• WORK REQUEST: Go over the lines below, and when one contains the word "button", copy it.

• INFORMATION PROVIDED:

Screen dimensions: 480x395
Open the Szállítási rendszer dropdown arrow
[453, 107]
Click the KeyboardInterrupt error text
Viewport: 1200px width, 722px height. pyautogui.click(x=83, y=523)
* * *
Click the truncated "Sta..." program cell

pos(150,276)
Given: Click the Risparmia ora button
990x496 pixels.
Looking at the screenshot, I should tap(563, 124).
...
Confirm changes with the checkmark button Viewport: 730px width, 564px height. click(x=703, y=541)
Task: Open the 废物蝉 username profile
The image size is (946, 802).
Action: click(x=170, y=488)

• SOLUTION TO THIS TASK:
Given: Click the Risparmia ora button
Confirm changes with the checkmark button Viewport: 730px width, 564px height. click(x=703, y=541)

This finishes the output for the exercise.